Things are one by analogy, Aristotle explains at Met. 1016b34-35, ‘if they stand as something in relation to another,’ and hence analogy is established as a kind of class broader than a genus, and the analogical method the most generic medium of thought, in which one may ‘consider together types of being that have no common character’ (144). Analogy is in this sense proper to henology, for each entity ‘is one by analogy because it stands in the same relation to itself’ (137), while sameness as such applies only to pluralities, and thus ‘sameness is a type of oneness, the oneness of a plurality’ (147). In a luminous brief discussion (147-9), Halper argues that this subordination of sameness or identity to unity renders it impossible for Aristotle to have held Leibniz’s principle of the identity of indiscernibles. That is, ‘in general, “same” is always said in respect of something else. Two things are not absolutely the same, but the same X’ (ibid.). This serves as well to distinguish henology from ontology.
The significance of analogy in Aristotle’s thought has been obscured, however, by the influence of Aquinas’ identification of the key structure of pros hen, or relation to a primary nature, as a kind of analogy; but whereas a pros hen series is also broader than a categorial genus—Halper characterizes it, à la A. C. Lloyd, as a ‘quasi-genus’ (300)—a pros hen series can be the object of knowledge, whereas a relational series proceeding no further than analogy can be explored only by the henologist, who for Aristotle is, undoubtedly, not in possession of a science: ‘In contrast, being can be known and be the object of the science of metaphysics because it is a pros hen’ (145). Thus, ethics is saved from being a science of an analogy by being a science of the human good, rather than simply the good, and physics would be a science of an analogy were it the science of motion, rather than nature, i.e., natural motion (303, n. 20).

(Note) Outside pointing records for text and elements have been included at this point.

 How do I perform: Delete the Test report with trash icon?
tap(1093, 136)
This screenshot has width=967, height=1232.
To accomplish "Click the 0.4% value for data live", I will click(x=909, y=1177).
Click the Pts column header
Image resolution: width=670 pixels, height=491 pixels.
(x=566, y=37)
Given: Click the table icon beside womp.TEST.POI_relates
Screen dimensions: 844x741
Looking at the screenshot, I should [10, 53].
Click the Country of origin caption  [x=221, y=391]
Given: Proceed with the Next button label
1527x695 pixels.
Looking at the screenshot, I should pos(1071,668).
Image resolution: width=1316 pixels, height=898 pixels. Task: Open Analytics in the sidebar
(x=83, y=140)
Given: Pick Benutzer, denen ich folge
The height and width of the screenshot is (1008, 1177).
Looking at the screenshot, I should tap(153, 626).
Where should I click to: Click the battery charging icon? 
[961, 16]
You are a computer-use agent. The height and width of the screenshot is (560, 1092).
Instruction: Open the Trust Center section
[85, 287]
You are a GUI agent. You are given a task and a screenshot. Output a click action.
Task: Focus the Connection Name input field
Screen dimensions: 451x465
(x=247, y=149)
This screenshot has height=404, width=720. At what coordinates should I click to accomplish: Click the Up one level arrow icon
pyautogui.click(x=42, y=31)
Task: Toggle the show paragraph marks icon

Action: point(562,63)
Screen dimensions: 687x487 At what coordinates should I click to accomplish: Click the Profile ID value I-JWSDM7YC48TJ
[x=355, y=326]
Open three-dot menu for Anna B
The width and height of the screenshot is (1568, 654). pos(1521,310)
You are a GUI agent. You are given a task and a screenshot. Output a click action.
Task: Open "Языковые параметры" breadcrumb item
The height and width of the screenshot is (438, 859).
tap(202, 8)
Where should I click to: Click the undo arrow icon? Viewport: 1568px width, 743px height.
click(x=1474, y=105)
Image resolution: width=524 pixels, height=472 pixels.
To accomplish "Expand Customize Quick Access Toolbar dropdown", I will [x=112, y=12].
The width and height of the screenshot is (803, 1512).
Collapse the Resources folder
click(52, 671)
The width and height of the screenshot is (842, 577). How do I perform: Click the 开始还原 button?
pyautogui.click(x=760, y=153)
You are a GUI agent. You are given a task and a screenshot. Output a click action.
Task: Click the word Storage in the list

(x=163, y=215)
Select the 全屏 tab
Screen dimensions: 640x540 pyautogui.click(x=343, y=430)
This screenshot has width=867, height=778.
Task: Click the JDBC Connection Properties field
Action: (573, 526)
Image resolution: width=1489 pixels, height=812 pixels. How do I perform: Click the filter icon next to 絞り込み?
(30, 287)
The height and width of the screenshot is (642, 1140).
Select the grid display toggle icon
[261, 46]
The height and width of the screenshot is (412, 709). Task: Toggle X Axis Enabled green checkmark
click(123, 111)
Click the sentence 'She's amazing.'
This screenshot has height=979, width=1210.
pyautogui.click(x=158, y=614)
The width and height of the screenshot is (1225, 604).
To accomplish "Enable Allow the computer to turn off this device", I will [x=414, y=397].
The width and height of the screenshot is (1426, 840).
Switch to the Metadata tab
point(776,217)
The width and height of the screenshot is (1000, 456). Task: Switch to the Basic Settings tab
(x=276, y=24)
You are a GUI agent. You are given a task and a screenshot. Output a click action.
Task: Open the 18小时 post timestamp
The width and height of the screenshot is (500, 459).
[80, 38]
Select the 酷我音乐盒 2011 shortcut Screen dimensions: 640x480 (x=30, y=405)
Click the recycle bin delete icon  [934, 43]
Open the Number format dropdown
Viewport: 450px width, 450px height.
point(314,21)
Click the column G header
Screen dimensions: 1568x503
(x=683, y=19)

The transition from analogy, which encompasses the minimum relation of each to itself, to the pros hen relation is thus the transition from henology to ontology, from One to Being; and this is the transition Aristotle accomplishes in the Metaphysics according to Halper’s reading. If Halper nevertheless perpetuates certain confusions about the horizons of Platonic henology, he recognizes at any rate that Aristotle, in ‘translating’ Platonic talk about unity into ‘more refined terminology…brings out not merely the problems but some of the richness of Plato’s philosophy’ (274).